• Sayfa alıntısı
================
Yanı sıra taksi  bulmak, binmek, razı etmek de cabası... Şimdiden kolay gelsin 

Hava ve kirliliği 
Çinde özellikle mayıs ve eylül arası hava çok sıcak ve nemli, bu mevsimler şartları biraz zorlayabilir.  Sıcaklıktan daha önemli sorun ise hava kirliliği;
Dünyanın en kirli havasına sahip 20 şehrin 16'sı Çin'de...

Pazarlık ve alışveriş 
Çin alışveriş cenneti sayılabilir yada alacak bir şey bulamazsınız. Markalar, sahteleri, kaliteleri kafanızı hep karıştıracak. Pazarlık önemli bir husus 450 yen istenen herhangi bir şeye 50 yada 75 yen fiyat biçin zira ederi bu ! 

pekin starbucks'ın yerel duvarı
Yerellik ve global tüketim üzerine;

Aslında uzun zamandır dünyanın her yeri açılan ayni dükkanlardan çok sıkılmış; yerelliği, gelenekselliği korumadığı içinde buna çok karşı çıkmıştım, en azından kendi kendime !  ama  bu fikrimden de yüzde yüz eminde değildim. Pekinde kafamda bu sanki iyi bir şey dediğimi duydum, sonra kendim de şaşırdım. Aslında böyle düşünmeme sebep olan şey standart bir soda yada su , bir kupa kahve ve bir dilim kekten kaynaklandı. Hala kafam karışık, evet yerellik önemli ama, aması falan da yok kafam çok karışık şu sıra yada ben artık global tüketim esiriyim. 

Hakkasan ve Çin mutfağı üzerine
Eğer sizde Çin mutfağına hakkasanda başladıysanız seviye yüksek sizde o halde derim. O yüzden Pekin'de  gezerken bu seviyeyi biraz aşağı çekin derim. Özellikle pekin ördeğini Pekin'in en iyi lokantalarında  test ettim benim için sonuç en iyisinin Pekin'de değil Hakkasan'da olduğu

Sabah kahvaltı 
Sakın öyle peynir, ekmek, domates vs beklemeyin. Yıllarca Çine gidenler yanına peynir, zeytin alsınlar nasihatlarına kızmış yahu olur mu demiştim. Alın derim benim 4 günde fikrim değişti ;) 
Boazı
buyrun masaya :) 
Kahvaltı için buharda pişmiş yumruk büyüklüğünde mantı, etli, yumurtalı, sebzelisi var.
Çorba
Mercimek falan değil tabiki, yumurtalı, erişteli,et yahut tavuk sulu, sebzeli...
Roucianbing
Hamur içinde kızarmış yumurta, marul, sos hamburger gibi yani. Tavuklu ve etliside var.
Yolda süt ve Pekin yoğurdu
Pekin'de heryerde her şekilde yemek yeniyor, mağazada, alışverişte, işte, bayide, tualette...ben gördüm. O yüzden yolda süt ve yoğurtta tüketilmekte, yanlız yoğurt şekerli
 
öğlen yemekleri
Genel olarak sabah ve akşam daha önemli bir öğün, öğlenler geçiştiriliyor yada ufak çin lokantaları yada satıcılarında ne isterseniz yiyebiliyorsunuz.
================
• Verilen satırlar
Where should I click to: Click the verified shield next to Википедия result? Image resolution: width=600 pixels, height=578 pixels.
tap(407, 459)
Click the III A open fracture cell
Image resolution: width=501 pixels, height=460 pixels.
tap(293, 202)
================
• Görevler
**A)** Sayfa alıntısına göre dünyanın en kirli havasına sahip 20 şehrin kaçı Çin'de bulunuyor?
**B)** Sayfa alıntısını iki cümleyle özetleyin.

• Görev görev çözümler
**A)** 16'sı Çin'de bulunuyor.

**B)** Çin'de mayıs ile eylül arasında hava çok sıcak ve nemlidir, asıl sorun ise hava kirliliğidir. Alışverişte pazarlık önemlidir; yazar Pekin ördeğinin en iyisini Hakkasan'da bulmuştur ve Pekin'de kahvaltıda buharda pişmiş mantı, çorba ve roucianbing yenir, öğle yemekleri ise genelde geçiştirilir.